Exercise text —
31st Economic Forum Expert Features

In the healthcare system we face many different stakeholders with different roles and responsibilities, however, they all share one common goal – to put patients back into their normal life as much as possible. This goal is a sustainable health care system that patients can count on, and e-health and value based healthcare play a key role here.

Nienke Feenstra

In the world of limited resources in the health care system, both human and financial, and with growing patients and societies demands, and technological and therapeutic innovations, sustainability in healthcare needs accelerators.

We need to find ways to increase the patient value delivered at a lower cost per patient. Impossible? Luckily not. There are several things we can do to achieve that goal.

To ensure a sustainable health care system we need to 1. organize health care more efficiently, by integrating e-health on a larger scale,2. leverage the power of therapeutic innovations, and 3. financing healthcare through value-based payment schemes. When we leverage the passion and capabilities of all stakeholders in healthcare: patients, healthcare professionals, policy makers, payers and innovative pharmaceutical companies, this is possible.   

Let us dive deeper into the three points mentioned.

Things to do —
A: According to the healthcare text, what common goal do all stakeholders in the healthcare system share?
B: Rewrite part of the healthcare text, beginning at the words "Nienke Feenstra" and stopping after "achieve that goal.", with "accelerators" changed to "catalysts".
The data after this point is separate material, unrelated to the healthcare text.

Record excerpts —

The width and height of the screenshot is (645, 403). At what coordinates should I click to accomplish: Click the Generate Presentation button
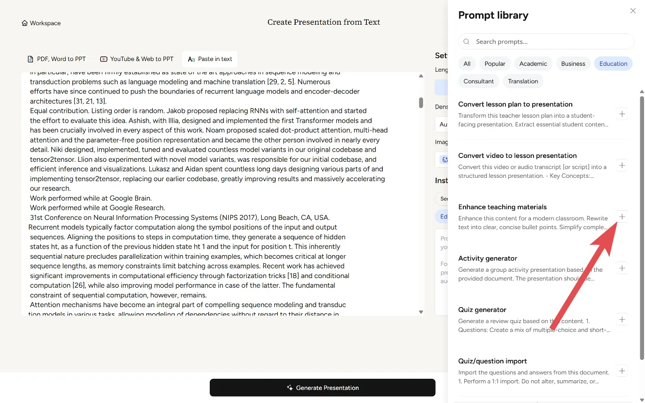tap(322, 388)
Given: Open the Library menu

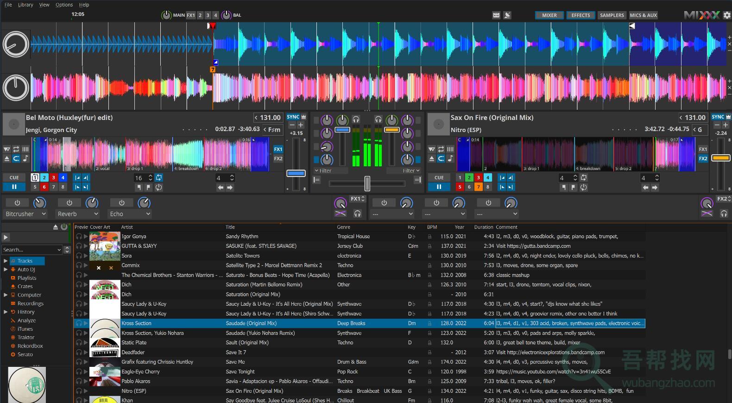Looking at the screenshot, I should (25, 5).
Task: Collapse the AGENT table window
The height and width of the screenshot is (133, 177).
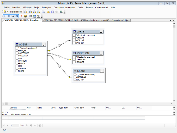Action: point(44,45)
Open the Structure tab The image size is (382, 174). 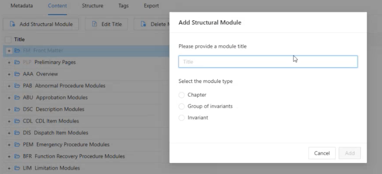pyautogui.click(x=92, y=6)
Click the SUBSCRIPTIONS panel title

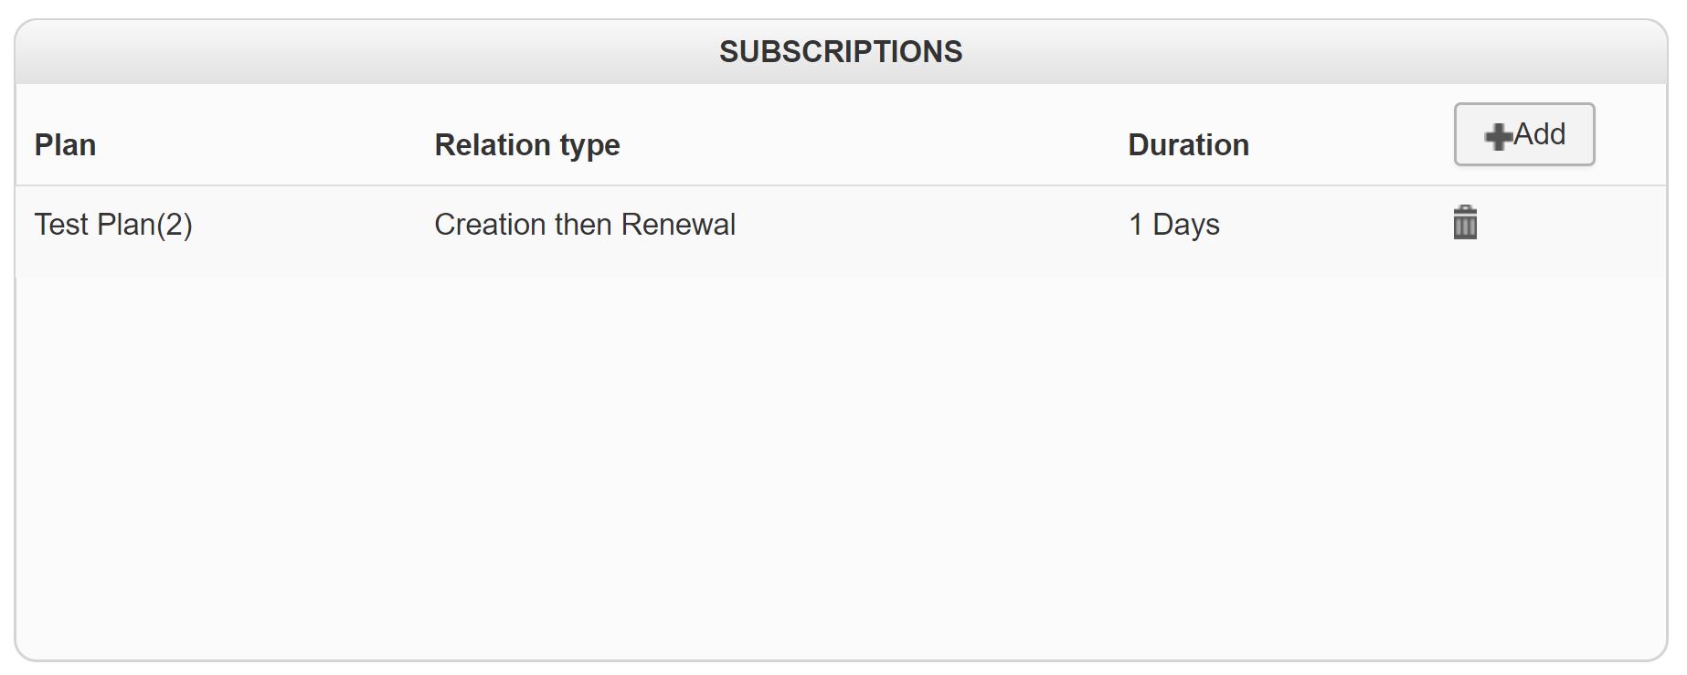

Per-task outputs —
A: To put patients back into their normal life as much as possible.

B:
Nienke Feenstra

In the world of limited resources in the health care system, both human and financial, and with growing patients and societies demands, and technological and therapeutic innovations, sustainability in healthcare needs catalysts.

We need to find ways to increase the patient value delivered at a lower cost per patient. Impossible? Luckily not. There are several things we can do to achieve that goal.